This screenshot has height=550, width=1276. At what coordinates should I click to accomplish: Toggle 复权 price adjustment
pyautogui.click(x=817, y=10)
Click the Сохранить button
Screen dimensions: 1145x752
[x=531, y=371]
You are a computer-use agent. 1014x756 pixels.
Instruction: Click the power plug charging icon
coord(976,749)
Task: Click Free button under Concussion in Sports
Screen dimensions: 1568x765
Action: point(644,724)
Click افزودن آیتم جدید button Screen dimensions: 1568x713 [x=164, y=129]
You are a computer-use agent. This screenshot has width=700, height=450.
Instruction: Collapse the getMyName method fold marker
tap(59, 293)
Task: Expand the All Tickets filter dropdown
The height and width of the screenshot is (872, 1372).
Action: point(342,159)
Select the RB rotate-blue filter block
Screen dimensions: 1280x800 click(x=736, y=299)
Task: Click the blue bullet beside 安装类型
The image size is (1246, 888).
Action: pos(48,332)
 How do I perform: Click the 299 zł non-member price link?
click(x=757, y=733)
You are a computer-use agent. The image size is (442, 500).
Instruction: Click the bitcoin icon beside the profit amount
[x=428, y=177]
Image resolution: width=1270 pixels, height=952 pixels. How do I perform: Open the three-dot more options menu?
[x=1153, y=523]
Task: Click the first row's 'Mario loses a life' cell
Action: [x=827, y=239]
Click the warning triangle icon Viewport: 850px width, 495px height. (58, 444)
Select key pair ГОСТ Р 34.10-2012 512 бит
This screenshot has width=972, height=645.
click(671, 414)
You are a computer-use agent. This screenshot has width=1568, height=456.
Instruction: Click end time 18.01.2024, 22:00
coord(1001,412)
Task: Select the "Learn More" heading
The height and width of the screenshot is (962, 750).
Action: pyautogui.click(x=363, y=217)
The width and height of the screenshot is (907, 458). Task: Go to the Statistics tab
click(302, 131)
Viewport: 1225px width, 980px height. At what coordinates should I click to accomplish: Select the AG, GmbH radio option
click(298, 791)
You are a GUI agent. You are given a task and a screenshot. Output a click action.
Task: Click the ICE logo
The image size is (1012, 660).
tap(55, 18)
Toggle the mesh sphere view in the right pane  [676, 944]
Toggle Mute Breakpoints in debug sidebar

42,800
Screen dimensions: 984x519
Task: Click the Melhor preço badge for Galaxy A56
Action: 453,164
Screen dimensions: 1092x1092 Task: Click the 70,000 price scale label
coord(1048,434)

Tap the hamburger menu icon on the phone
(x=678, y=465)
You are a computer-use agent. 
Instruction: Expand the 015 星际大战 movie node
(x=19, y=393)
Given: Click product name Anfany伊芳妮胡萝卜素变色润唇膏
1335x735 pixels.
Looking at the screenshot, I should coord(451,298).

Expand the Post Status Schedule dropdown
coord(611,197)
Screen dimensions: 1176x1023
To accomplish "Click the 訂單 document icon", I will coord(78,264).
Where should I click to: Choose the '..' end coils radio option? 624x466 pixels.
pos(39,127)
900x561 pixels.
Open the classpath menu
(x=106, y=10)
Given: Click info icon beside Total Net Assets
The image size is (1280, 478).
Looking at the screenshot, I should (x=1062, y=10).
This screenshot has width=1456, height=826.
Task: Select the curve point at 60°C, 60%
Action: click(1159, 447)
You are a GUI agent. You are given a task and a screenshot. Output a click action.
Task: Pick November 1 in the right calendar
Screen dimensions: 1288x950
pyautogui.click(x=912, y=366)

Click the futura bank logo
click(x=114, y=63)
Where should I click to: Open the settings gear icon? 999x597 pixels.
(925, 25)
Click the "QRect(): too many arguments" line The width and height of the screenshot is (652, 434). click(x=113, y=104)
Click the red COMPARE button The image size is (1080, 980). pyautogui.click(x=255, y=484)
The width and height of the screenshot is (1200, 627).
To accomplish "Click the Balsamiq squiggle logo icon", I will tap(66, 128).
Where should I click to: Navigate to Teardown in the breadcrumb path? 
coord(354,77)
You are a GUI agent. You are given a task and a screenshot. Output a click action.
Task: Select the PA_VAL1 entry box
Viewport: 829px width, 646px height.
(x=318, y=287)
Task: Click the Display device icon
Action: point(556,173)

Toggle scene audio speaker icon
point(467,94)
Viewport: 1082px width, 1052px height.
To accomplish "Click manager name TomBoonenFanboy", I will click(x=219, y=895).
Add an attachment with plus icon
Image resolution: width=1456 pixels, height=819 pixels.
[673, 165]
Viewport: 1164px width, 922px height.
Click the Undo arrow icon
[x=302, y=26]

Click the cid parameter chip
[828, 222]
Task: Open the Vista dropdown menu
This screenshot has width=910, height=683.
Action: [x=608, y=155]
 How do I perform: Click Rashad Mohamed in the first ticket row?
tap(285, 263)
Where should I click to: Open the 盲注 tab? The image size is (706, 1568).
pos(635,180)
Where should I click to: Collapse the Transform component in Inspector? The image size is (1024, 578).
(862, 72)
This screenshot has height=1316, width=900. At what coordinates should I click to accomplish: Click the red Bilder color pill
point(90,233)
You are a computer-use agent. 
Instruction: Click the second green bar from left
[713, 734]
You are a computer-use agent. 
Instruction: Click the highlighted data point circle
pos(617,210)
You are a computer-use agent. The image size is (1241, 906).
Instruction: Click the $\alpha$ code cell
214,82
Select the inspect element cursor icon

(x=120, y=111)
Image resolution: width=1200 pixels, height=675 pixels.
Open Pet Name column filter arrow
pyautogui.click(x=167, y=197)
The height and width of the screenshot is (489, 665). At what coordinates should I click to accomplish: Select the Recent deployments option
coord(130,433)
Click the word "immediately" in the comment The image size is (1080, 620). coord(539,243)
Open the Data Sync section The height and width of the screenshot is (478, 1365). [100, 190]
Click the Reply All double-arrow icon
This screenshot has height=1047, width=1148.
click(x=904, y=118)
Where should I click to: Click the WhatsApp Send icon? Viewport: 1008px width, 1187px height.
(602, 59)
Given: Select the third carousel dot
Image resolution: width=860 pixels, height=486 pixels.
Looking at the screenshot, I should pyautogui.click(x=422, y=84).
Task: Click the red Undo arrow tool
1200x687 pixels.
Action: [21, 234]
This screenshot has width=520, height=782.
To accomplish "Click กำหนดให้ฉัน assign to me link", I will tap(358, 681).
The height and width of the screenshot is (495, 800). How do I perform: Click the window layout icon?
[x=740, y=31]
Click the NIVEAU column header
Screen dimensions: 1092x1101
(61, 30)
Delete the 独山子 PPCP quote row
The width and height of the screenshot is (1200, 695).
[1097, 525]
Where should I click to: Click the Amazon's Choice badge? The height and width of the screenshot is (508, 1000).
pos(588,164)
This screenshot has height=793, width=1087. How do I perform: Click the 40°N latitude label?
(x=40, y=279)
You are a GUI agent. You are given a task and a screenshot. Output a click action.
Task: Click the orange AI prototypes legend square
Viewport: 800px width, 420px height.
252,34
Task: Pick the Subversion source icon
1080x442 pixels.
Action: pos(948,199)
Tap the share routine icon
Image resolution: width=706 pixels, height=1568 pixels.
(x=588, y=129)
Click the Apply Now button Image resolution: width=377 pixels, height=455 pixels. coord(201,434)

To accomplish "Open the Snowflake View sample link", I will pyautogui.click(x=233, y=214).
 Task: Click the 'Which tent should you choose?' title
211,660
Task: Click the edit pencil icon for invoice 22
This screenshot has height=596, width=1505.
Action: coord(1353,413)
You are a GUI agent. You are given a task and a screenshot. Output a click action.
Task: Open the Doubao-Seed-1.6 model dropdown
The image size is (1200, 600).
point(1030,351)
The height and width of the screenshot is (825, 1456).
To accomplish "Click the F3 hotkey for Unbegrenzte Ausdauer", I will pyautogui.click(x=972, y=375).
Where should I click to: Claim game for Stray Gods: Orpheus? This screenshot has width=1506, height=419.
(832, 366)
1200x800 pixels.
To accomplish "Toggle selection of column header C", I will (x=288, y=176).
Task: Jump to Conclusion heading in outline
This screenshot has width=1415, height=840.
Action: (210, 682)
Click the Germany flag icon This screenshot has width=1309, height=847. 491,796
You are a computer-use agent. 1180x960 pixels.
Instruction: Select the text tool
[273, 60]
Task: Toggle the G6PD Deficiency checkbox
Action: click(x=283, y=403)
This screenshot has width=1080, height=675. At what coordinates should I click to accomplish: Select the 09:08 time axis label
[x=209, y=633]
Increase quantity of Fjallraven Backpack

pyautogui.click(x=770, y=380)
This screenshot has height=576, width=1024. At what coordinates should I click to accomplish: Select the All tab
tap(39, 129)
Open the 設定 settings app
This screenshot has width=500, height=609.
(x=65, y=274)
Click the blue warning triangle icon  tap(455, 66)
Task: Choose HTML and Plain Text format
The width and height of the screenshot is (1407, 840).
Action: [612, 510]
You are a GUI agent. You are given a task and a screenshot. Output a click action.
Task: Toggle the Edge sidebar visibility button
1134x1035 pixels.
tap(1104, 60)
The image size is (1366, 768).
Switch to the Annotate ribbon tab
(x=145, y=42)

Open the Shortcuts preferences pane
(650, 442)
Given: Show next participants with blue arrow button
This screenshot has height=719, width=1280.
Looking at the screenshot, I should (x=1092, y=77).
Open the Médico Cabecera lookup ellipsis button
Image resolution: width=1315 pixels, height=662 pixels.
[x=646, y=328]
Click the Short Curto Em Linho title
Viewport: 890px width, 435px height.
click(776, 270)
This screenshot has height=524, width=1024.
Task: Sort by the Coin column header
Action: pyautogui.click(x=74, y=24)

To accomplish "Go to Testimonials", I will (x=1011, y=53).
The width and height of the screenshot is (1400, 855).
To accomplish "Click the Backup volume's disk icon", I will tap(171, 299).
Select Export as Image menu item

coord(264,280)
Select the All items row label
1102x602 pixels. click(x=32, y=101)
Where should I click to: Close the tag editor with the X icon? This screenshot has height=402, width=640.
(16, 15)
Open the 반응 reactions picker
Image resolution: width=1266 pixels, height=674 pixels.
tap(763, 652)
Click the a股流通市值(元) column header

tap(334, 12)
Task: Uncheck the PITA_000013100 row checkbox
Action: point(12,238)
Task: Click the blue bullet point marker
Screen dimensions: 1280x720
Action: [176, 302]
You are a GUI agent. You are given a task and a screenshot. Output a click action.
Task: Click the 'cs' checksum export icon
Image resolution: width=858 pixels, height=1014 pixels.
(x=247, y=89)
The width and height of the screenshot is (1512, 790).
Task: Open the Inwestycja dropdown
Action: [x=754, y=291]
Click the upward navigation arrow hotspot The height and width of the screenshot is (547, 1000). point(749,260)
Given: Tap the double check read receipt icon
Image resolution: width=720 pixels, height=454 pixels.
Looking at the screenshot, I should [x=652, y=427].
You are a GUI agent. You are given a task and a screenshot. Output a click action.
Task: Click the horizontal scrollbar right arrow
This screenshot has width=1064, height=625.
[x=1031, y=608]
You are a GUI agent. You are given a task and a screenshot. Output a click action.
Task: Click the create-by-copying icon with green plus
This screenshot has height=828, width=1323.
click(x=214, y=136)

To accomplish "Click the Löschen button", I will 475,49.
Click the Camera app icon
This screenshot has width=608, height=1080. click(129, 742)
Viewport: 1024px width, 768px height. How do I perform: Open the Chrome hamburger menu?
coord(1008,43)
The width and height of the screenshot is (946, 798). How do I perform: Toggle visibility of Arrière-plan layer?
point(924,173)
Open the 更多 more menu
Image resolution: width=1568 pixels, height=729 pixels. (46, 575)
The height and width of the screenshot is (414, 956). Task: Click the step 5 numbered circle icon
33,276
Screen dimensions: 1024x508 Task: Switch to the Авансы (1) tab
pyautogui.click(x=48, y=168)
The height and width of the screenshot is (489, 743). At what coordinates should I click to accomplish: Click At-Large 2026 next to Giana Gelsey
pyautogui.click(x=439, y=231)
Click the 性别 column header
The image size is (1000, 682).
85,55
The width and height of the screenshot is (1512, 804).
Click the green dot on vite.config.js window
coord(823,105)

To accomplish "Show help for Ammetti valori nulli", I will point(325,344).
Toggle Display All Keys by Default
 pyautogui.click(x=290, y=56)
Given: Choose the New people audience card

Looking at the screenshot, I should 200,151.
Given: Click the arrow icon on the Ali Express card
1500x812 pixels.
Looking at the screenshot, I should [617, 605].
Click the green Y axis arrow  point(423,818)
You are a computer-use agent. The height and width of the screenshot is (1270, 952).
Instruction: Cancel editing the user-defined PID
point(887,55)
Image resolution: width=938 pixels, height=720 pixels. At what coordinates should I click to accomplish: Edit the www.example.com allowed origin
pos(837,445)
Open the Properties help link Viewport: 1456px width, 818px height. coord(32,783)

----------------------------------------

Goal of the exercise - Go through the material and report each line that holds the string "plus".

Response for this exercise -
Add an attachment with plus icon
Task: Click the create-by-copying icon with green plus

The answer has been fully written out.